Here I am staring at the very thing that has made me feel insecure about myself as a woman Oliver Queen might notice...(How stupid to think he would notice me)...

Right in my face is the security footage of the arrow lair from last night. The very image of Sara and Oliver having sex torments my poor heart.

I switch off my tablet and sit there in total silence with tears running down my face,

I can feel it breaking and I keep rubbing my chest to stop the ache but it seems no use at all.

In my heat of hearts, I knew somehow Sara and Oliver were going to happen...

There was no use fighting the inevitable, it was bound to happen sooner rather then later and by the looks of it...SOONER... is the answer.

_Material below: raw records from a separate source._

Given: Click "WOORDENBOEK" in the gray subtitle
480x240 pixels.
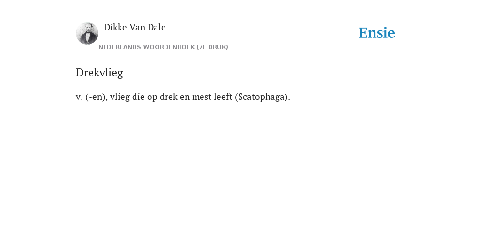Looking at the screenshot, I should (x=169, y=47).
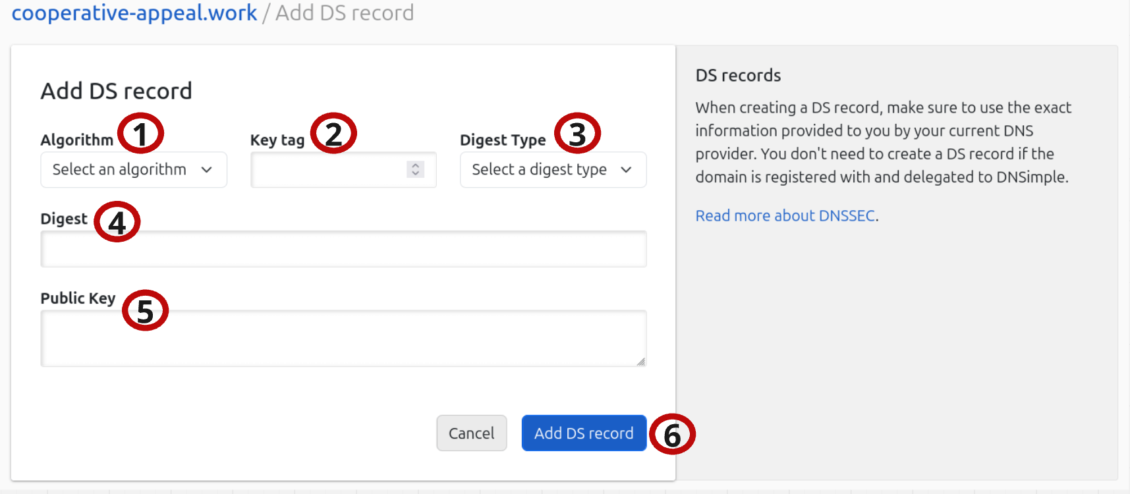The width and height of the screenshot is (1130, 494).
Task: Click into the Digest text field
Action: click(343, 249)
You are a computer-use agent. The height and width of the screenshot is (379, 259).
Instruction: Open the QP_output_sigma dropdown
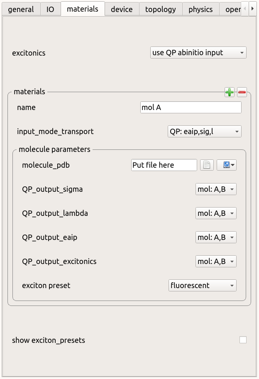point(216,189)
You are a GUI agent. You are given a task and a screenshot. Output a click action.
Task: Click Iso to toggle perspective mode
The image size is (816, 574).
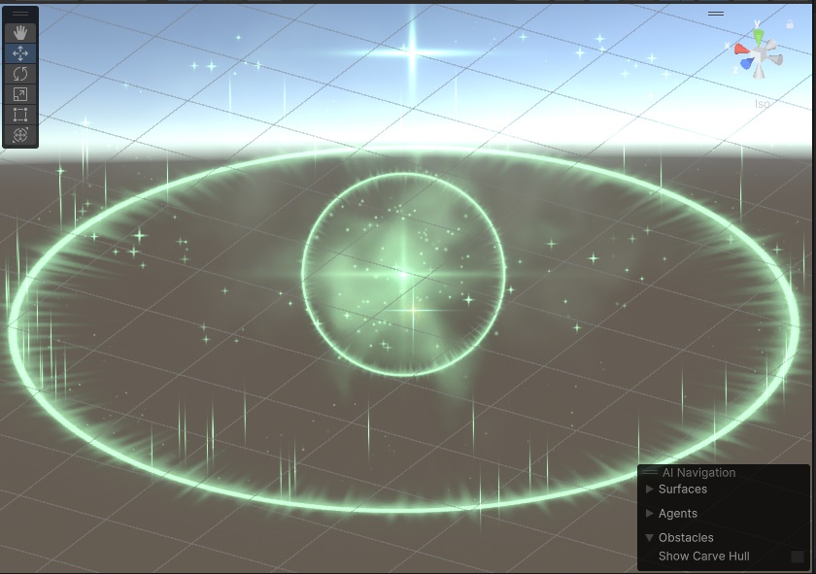point(764,102)
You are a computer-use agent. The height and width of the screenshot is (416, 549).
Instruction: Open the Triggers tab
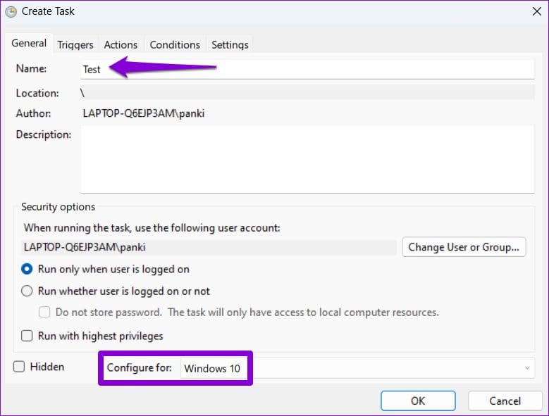75,44
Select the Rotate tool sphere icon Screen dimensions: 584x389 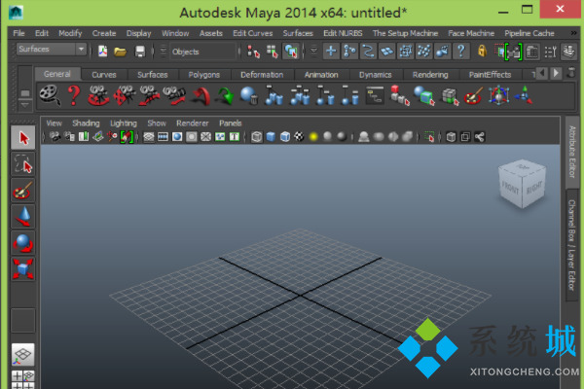pyautogui.click(x=23, y=242)
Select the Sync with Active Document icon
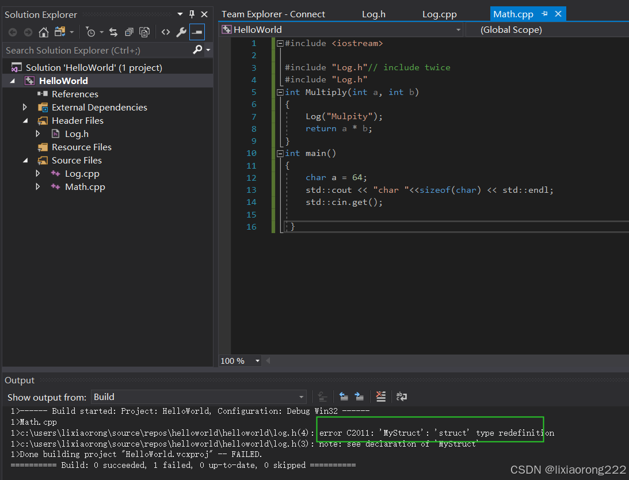 point(113,32)
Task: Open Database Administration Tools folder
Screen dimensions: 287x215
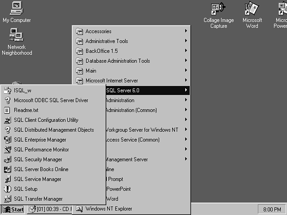Action: pos(117,61)
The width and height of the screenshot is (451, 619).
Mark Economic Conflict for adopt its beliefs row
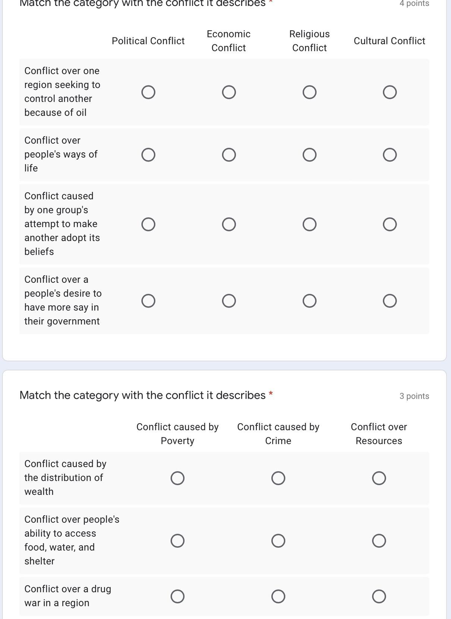228,224
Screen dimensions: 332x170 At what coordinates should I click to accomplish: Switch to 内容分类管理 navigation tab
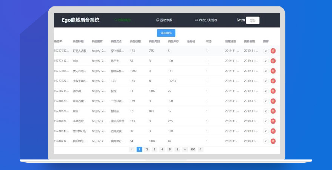click(206, 20)
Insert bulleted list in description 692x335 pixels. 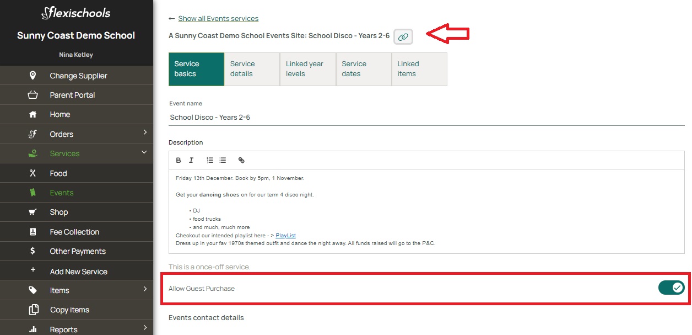[x=223, y=161]
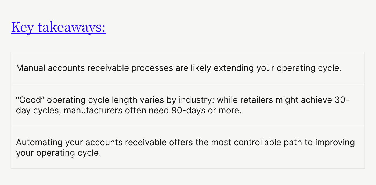Click the word 'Key' in the heading
Viewport: 376px width, 185px height.
pyautogui.click(x=23, y=27)
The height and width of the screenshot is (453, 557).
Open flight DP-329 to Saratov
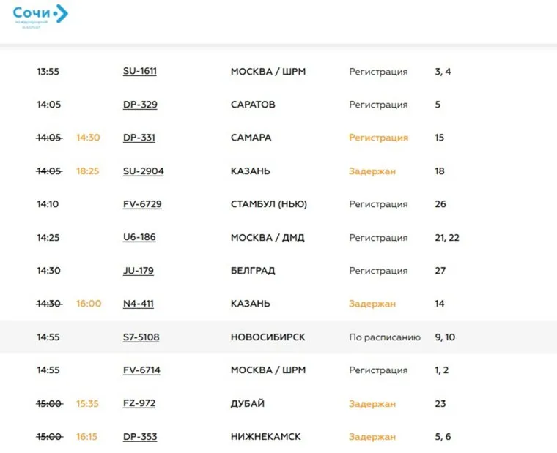[x=139, y=105]
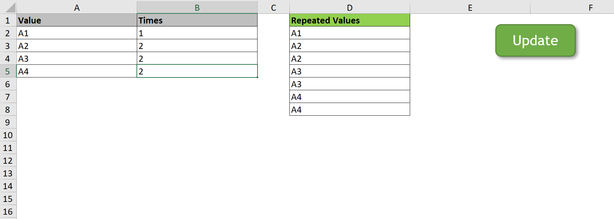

Who am I kidding! Oliver Queen never or probably will not see me as more then a friend. The whole speech last time about been more then his employee gave me a little bit of hope that I, a geeky IT girl could have a chance with the great Oliver Queen?

But how wrong was I?

How foolish and stupid of me to get my hopes up?

****sighs*****

Look at the number of women his been with or prefers to be with, gorgeous Laurel, psycho Helena (but she was like a model), the beautiful detective McKenna and bad ass Sara. All beautiful women who can hold themselves in a fight and kick ass at the same time.

I can't even hold a candle to these women...

I am not like them, I can't fight with ninja skills like them or shot like the cop woman. All I know are my computers and how damn good I am at them, That's one thing I have that they don't.

Why am I torturing myself?...I feel a headache the size of Starling city coming on...

I think it's time to back the hell off him, time to put firewalls around my heart and encryption codes that he can't hack. Time to stop looking at him like his an angel sent from up above, time to stop acting like a love sick puppy and time to stop following him with my eyes. If there is anyone that needs to put a hood over there eyes, that person would be me. I need to put the hood over my eyes when it comes to him.

Time to just stop...

I don't deserve this and neither does my heart.

It's not his fault for been handsome, sexy, and hottie-with-a-body-to-die-for look that has all women swooning and falling at his feet.

I mean who can resist the billionaire by day; hero by night thing?

Oliver Queen will never see me any other way; I'm just his partner and friend. (platonically)

So I am not going to run away or cry or even act like a fool because his not worth all this pain and heartache. I am going to go to work now and act like I am clueless to anything and then I am going to smile like I am having the time of my life.

If Oliver Queen; billionaire, CEO does not want or need me then to hell with it cause I sure as hell know that the ARROW needs me so I will be there no matter what.

Because this heartache I feel is my own fault and I have no one else to blame but me...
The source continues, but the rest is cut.